Your task:
Only the lines from the one containing "This screenshot has width=1456, height=813." through the one containing "Click the 'web" should be printed, exactly as they appear below, with both ends included.

[Saved entries]

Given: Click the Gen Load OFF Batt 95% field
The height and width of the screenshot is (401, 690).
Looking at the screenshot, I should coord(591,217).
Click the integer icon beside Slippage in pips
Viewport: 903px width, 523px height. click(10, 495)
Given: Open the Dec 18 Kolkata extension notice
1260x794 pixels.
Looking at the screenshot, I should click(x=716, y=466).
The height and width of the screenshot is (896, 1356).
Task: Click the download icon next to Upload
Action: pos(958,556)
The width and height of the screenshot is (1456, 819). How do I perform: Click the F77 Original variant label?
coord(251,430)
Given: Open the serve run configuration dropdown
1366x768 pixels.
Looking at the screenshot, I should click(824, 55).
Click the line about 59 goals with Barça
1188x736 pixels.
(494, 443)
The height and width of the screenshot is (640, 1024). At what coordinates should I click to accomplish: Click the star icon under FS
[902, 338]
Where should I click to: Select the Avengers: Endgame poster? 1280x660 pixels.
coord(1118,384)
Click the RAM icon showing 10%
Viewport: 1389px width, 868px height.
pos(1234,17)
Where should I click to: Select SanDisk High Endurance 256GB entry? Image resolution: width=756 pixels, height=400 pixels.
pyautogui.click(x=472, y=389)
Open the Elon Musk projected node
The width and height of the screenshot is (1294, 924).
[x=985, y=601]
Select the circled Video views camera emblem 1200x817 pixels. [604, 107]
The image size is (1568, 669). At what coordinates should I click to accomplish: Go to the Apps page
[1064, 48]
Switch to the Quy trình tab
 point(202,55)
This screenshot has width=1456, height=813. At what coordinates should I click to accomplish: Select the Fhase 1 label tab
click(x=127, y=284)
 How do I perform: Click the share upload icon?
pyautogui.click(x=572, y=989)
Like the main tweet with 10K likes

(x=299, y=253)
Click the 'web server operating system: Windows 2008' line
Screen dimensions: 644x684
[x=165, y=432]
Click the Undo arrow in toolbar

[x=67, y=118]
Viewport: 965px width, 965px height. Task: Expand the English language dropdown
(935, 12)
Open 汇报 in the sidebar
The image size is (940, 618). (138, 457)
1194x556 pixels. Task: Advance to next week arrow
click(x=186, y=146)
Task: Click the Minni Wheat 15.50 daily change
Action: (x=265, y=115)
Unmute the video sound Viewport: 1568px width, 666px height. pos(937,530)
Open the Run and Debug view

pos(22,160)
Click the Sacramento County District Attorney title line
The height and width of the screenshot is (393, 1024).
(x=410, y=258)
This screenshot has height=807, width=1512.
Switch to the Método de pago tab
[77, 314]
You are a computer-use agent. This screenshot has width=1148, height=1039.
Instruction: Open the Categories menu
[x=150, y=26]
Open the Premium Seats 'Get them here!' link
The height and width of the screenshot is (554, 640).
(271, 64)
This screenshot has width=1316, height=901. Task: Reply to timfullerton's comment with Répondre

Expected answer:
This screenshot has width=1456, height=813. At what coordinates should I click to accomplish: Select the Fhase 1 label tab
click(x=127, y=284)
 How do I perform: Click the share upload icon?
pyautogui.click(x=572, y=989)
Like the main tweet with 10K likes

(x=299, y=253)
Click the 'web server operating system: Windows 2008' line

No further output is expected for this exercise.